I do know that the movie has a working title of Horizons. It's a romantic World War II drama. My stepdad wrote it. My sister's directing it alongside him. My mom's going to be acting in it for the first time in almost twenty years. She's playing a supporting role, a widow named Vera who battles an illness while also having a secret love affair with the Black woman who lives down the hall. That role will be played by my dad's other ex-wife, Melanie Davidson, mother of my youngest sister, Sarai, who just turned eleven and surprisingly does not have a part in this project. Yet.
It's a good old-fashioned nepotistic family circus over here.
And in another world, I would be the center of it all. The face on the poster. The top of the call sheet. The main character, a schoolteacher named Elise whose life gets upended when her old neighbor returns home from the war right as her mother's illness is progressing.

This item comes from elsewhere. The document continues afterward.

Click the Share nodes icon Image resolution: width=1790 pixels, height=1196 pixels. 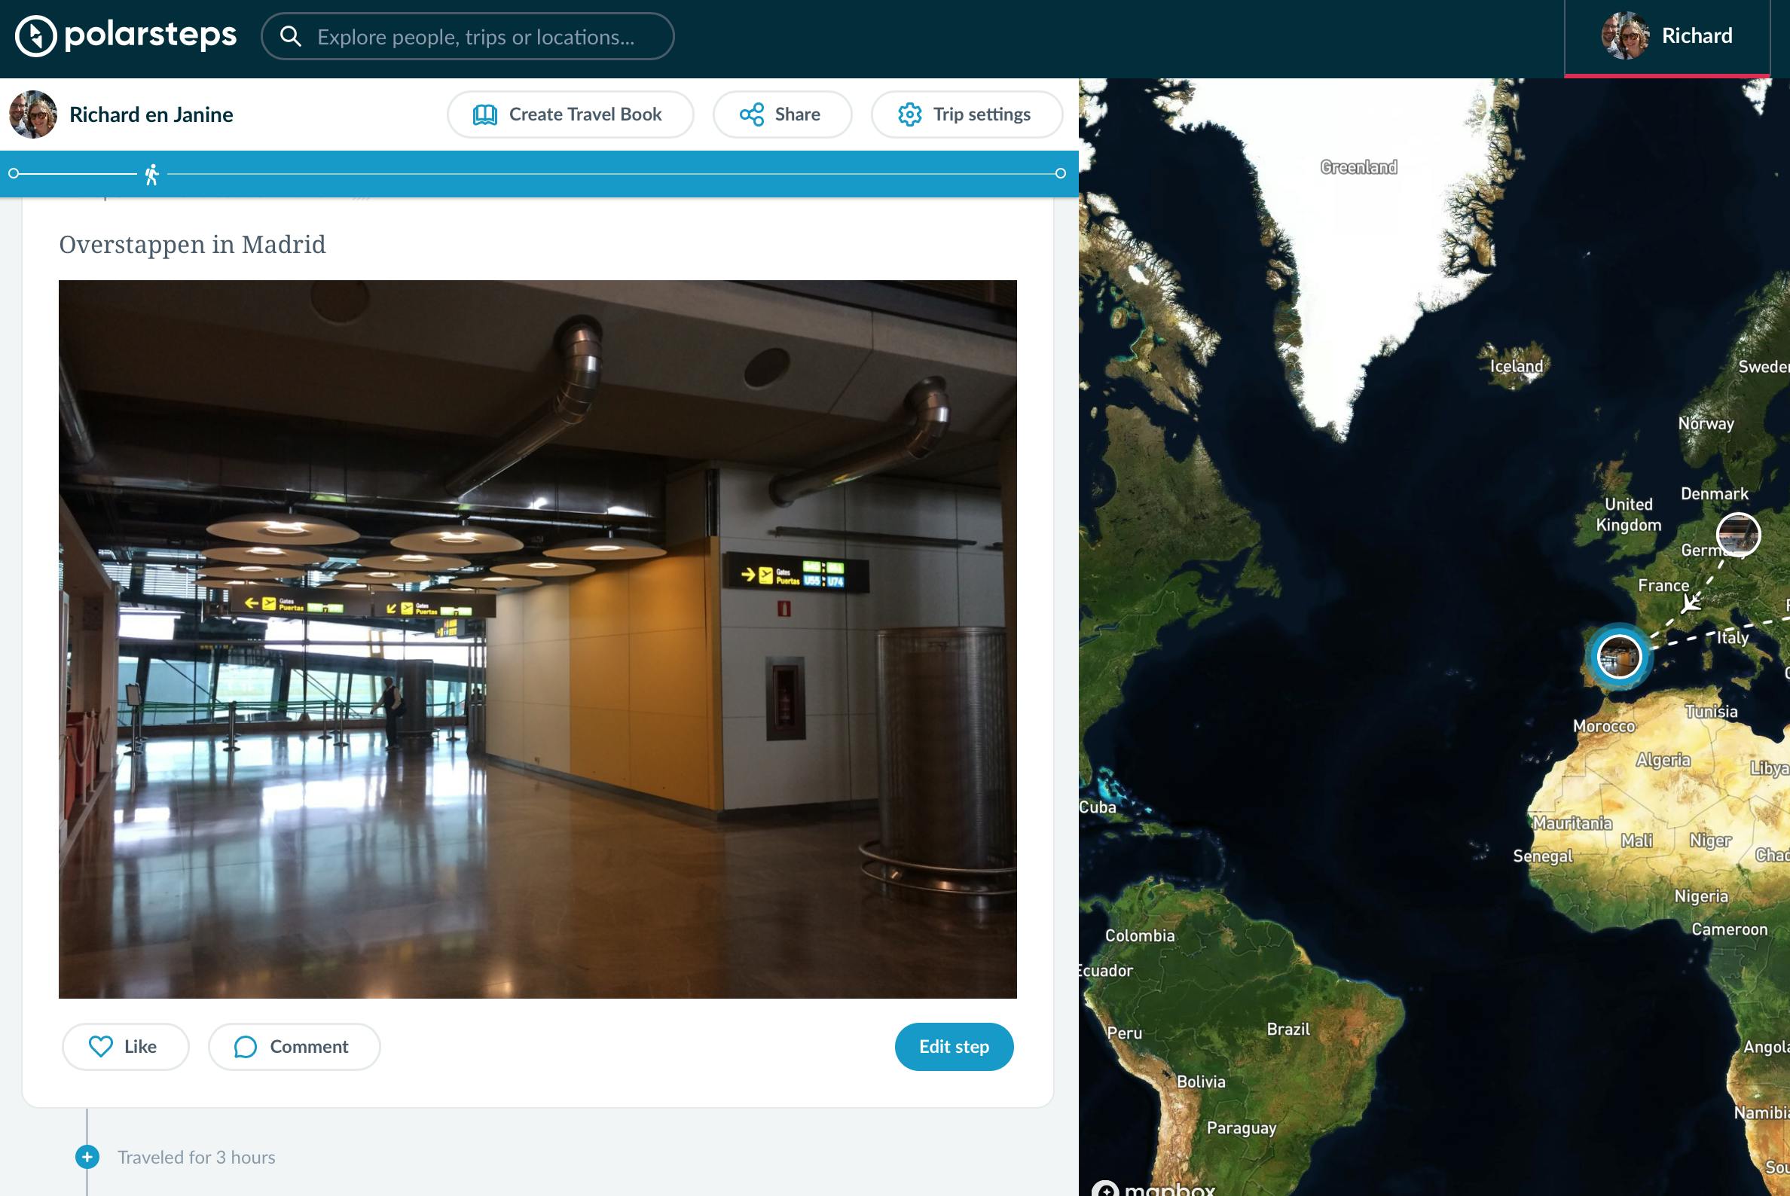point(751,114)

Instead I'm here as a consulting producer, and no one-not even me-has any idea what that job really entails.
When I was growing up, summertime meant moviemaking time. Tyler would take one of our parents' fancy video cameras into the backyard of whichever house we were staying at for the week, and she'd direct Powell and me through one of our many terrible homemade remakes. Who isn't a fan of two siblings playing love interests that refuse to even hug? Makes for a stunning re-creation of Titanic.
In spite of Powell and me begging Tyler to turn every remake into an action film where we kill each other, there was a magic to our backyard passion projects. A desire among all three of us siblings to find a way to capture a good story. We could transform the pool at Mom's Calabasas mansion into the Atlantic in 1912. We could turn the gate in front of Dad's Beverly Hills estate into the prison cell from Chicago.

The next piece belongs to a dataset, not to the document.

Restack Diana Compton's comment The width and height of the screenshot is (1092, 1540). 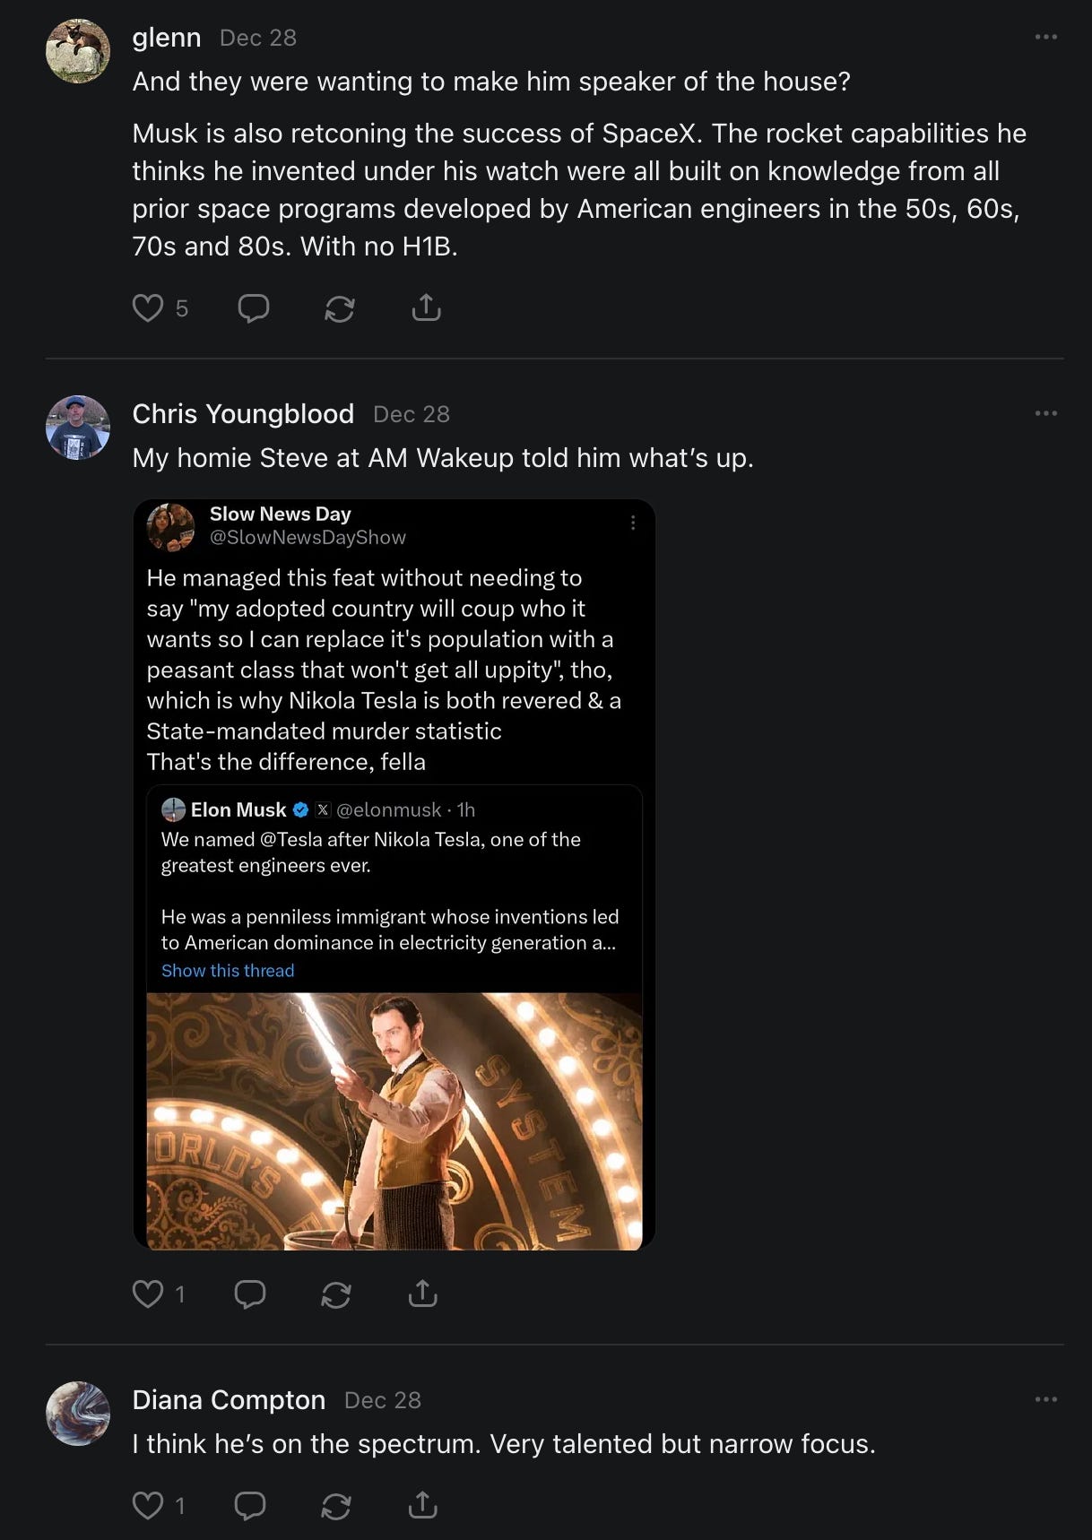336,1505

I started visiting my parents on set when I was old enough to walk. I've watched directors yell in my mother's face for no reason. Sat in my dad's trailer while he argued with important people about call times and script changes and hairpieces. Witnessed my parents' marriage to each other dissolve before my eyes, all over on-set jealousies, box office numbers, and critical praise favoring one of them over the other. I know how terrible and toxic show business really is. I've always known.

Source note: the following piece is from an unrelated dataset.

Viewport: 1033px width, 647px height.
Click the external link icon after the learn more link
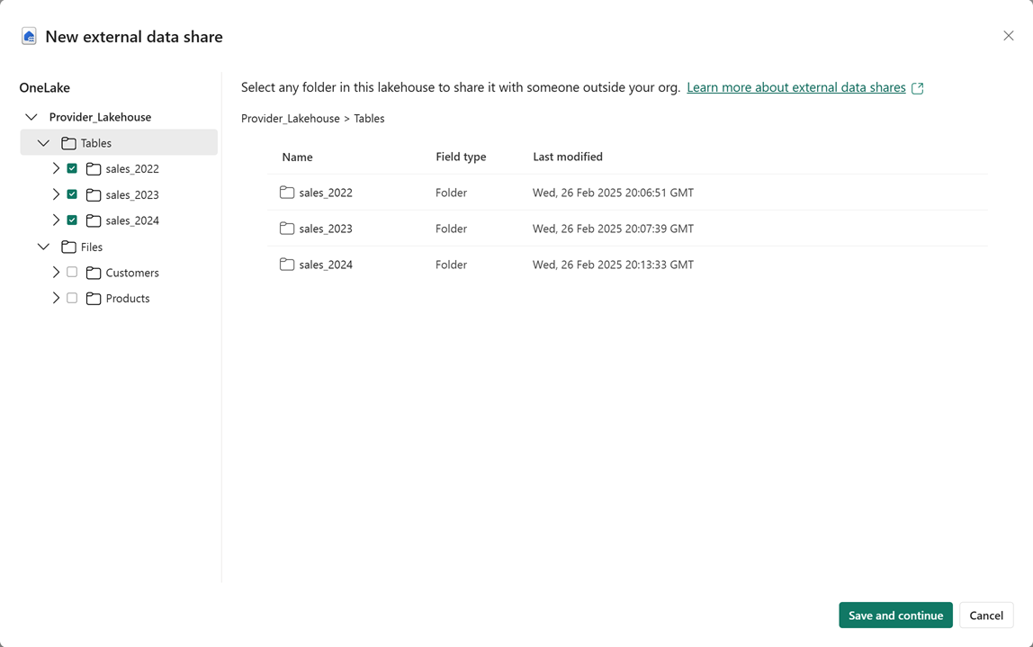tap(918, 87)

But there's a part of me that's always wished for it to feel like it did in the backyard with my siblings. Pure and spontaneous and fun, fueled solely by the desire to create something memorable together.
We almost have that here.
Most of the soundstage has been transformed into the entire fourth floor of a 1940s apartment building, with cameras around the apartment that Elise shares with Vera. Their living room is done up in muted reds and soft lavenders. There's just the right amount of clutter. Stacks of papers probably meant to be Elise's writings. Sewing and knitting tools strewn about. A coffee mug resting on a faded newspaper. A small window for daylight to spill through.